The era of AI computing brings significant challenges to traditional computer systems. As shown in Fig. 29.1.1, while the AI model computation requirement increases 750x every two years, we only observe a very slow-paced improvement of memory system capability in terms of both capacity and bandwidth. There are many memory-bound applications, such as natural language processing, recommendation systems, graph analytics, graph neural networks, as well as multi-task online inference, that become dominating AI applications in modern cloud datacenters. Current primary memory technologies that power AI systems and applications include on-chip memory (SRAM), 2.5D integrated memory (HBM [1]), and off-chip memory (DDR, LPDDR, or GDDR SDRAM).

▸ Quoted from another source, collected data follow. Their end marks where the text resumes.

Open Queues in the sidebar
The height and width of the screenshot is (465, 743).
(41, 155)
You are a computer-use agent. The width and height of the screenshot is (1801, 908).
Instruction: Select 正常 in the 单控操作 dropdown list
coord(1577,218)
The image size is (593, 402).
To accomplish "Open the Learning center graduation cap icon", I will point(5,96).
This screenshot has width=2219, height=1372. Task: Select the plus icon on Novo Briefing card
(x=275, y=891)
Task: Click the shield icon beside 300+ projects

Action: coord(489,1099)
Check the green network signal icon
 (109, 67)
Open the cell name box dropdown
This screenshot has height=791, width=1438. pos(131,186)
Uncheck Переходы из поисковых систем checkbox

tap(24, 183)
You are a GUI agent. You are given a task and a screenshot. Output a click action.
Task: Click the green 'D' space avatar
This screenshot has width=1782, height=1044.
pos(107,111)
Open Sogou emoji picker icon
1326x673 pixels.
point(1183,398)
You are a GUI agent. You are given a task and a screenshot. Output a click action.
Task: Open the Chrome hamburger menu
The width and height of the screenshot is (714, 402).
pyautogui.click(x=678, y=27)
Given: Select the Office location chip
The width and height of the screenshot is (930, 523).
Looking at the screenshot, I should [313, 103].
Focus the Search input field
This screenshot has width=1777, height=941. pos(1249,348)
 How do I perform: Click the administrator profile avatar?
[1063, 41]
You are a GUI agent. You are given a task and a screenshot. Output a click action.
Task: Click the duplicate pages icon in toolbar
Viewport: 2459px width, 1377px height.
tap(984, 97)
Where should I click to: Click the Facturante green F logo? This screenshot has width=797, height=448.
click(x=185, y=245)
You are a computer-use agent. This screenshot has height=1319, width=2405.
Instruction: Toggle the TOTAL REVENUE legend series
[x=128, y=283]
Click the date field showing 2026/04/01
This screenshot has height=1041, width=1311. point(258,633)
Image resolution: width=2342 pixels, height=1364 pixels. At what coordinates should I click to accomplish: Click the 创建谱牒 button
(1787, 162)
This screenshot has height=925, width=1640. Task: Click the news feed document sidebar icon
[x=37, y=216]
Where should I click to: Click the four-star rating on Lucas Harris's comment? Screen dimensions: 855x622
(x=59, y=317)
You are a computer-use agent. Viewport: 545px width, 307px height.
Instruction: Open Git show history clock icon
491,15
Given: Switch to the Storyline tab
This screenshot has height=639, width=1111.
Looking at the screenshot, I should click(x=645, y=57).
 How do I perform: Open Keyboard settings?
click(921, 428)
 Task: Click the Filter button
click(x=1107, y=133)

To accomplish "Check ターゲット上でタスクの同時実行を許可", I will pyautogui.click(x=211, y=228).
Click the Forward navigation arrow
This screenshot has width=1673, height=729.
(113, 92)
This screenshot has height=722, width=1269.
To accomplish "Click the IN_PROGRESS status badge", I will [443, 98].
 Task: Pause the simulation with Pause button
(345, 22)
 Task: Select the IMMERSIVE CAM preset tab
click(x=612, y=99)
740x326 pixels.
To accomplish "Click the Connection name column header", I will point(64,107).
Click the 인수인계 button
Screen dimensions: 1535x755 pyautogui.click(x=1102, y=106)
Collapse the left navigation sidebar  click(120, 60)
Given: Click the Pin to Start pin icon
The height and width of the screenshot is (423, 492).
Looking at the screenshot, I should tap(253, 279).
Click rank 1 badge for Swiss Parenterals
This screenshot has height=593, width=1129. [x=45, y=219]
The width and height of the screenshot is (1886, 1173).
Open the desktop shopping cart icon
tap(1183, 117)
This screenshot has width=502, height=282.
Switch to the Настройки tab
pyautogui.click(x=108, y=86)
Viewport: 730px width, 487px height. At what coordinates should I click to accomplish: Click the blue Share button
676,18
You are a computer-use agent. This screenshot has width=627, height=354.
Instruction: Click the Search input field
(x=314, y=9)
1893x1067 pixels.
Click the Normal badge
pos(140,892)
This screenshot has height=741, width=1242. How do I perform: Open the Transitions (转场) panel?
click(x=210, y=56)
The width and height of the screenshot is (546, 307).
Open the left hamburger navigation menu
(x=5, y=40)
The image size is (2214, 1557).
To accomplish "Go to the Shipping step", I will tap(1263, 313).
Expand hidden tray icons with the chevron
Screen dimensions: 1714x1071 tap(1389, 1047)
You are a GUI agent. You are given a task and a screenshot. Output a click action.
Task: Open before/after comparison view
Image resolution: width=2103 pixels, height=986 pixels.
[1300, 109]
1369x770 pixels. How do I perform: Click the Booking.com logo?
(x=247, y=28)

Although on-chip memory enjoys low energy access compared to off-chip memory, limited on-chip memory capacity prevents the efficient adoption of large AI models due to intensive and costly off-chip memory access. In addition, the energy consumption of data movement of off-chip memory solutions (HBM and DRAM) is several orders of magnitude larger than that of on-chip memory, bringing the well-known "memory wall [2]"problem to AI systems. Process-near-memory (PNM) and computing-in-memory (CIM) have become promising candidates to tackle the "memory wall" problem in recent years.